DNA DAMAGE

The faithful conservation of genomic information is an essential process for cell survival. Every day more than 10^5 DNA lesions are generated in each cell of our body as a consequence of DNA damage either spontaneously induced during cellular metabolism (e.g., ROS-induced DNA lesions, DNA decay, DNA replication errors) or caused by environmental agents, such as UV radiation (e.g., sunlight), ionizing radiation (e.g., radiotherapy, X-rays, cosmic radiation) and chemical agents (e.g., chemotherapy, tobacco smoking) (Table 1) (Ciccia and Elledge, Mol Cell, 2010). 

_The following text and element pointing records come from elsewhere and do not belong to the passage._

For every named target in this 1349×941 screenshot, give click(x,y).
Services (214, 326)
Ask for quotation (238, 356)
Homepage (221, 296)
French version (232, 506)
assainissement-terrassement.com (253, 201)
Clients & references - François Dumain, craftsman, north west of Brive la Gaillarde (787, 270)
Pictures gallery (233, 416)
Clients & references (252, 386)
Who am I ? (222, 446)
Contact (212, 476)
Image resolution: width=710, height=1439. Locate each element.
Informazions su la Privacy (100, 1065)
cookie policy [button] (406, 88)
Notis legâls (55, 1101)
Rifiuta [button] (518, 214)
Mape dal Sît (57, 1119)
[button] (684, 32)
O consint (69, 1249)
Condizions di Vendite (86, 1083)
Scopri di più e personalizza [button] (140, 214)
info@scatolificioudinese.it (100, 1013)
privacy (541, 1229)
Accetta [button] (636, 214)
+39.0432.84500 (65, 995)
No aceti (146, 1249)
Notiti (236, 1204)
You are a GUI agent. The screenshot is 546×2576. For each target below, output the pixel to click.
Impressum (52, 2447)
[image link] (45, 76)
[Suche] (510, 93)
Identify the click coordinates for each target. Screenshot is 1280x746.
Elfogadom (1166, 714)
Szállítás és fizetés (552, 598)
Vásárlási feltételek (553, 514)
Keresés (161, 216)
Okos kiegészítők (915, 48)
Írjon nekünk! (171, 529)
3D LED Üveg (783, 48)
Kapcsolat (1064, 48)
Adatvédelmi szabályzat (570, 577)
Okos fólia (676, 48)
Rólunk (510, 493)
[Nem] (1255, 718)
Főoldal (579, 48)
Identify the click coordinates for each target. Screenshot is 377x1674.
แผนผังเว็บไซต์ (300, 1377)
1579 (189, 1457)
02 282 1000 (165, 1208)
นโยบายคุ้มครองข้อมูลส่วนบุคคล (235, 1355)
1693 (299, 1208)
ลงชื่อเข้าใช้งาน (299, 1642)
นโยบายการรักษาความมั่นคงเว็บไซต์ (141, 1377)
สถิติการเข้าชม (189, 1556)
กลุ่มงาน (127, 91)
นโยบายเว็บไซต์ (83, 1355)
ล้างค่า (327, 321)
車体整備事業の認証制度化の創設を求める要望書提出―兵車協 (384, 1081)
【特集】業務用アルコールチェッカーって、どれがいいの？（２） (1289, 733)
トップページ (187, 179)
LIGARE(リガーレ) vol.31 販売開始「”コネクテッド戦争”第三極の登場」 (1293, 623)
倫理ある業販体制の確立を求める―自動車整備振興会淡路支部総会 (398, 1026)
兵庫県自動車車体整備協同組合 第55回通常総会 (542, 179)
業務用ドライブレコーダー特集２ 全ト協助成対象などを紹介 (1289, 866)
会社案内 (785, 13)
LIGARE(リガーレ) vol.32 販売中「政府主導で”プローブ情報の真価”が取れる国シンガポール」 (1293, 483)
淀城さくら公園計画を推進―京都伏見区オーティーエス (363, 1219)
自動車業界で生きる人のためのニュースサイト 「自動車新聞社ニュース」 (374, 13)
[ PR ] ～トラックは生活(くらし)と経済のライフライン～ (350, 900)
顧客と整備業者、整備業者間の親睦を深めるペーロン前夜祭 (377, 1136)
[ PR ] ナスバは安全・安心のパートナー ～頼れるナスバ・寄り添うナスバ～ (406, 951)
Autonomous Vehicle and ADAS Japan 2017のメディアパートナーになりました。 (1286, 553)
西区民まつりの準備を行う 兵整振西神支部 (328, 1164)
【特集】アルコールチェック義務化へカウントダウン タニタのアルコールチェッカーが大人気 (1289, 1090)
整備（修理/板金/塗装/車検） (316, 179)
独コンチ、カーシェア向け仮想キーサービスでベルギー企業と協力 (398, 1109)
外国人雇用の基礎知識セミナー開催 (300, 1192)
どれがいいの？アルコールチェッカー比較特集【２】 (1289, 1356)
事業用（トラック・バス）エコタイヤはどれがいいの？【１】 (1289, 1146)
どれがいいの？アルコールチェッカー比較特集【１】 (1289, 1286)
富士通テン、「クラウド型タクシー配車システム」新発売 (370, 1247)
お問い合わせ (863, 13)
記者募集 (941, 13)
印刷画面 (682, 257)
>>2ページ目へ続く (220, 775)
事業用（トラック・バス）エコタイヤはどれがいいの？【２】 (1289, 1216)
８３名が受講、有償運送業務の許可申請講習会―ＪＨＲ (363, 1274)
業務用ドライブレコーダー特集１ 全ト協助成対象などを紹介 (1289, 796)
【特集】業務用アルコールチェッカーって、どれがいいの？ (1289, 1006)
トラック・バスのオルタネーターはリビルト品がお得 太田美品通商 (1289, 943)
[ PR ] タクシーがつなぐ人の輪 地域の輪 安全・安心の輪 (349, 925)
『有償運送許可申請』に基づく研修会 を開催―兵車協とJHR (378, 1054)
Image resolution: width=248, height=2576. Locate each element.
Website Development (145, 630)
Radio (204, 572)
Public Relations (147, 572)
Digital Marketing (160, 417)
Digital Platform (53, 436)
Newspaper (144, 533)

Table 1. DNA lesions generated by exogenous and endogenous DNA damage (Ciccia and Elledge, Mol Cell, 2010)

THE DNA DAMAGE RESPONSE

To maintain genomic integrity, the signal transduction pathway of the DNA Damage Response (DDR) is activated following DNA damage (Ciccia and Elledge, Mol Cell, 2010). The ATM and ATR kinases are central components of the DDR (Figure 1). ATM is primarily activated by DNA double-stranded breaks (DSBs), while ATR is activated by aberrant replication fork intermediates formed under conditions of DNA replication stress. The DDR promotes genomic stability by regulating a large network of cellular activities, ranging from DNA replication and repair to transcription, RNA splicing and metabolism. 

Figure 1. Simplified representation of the DNA damage response

THE DNA DAMAGE RESPONSE IN HUMAN DISEASE

The DDR plays a critical role in human disease. Indeed, mutations in DDR genes cause more than 40 genetic disorders affecting the development of nervous, reproductive and immune systems and predisposing individuals to premature aging and cancer (Table 2) (Ciccia and Elledge, Mol Cell, 2010).

Table 2. Human genetic diseases associated with DDR defects (adapted from Ciccia and Elledge, Mol Cell, 2010)

CURRENT STUDIES

Identification of novel genetic and proteomic interactions of the DNA damage response

We are currently conducting genetic and proteomic studies to identify novel components of the DNA damage response and define new interactions between DDR pathways. These studies will provide greater insights into the complex mechanisms by which the DDR maintains genomic stability.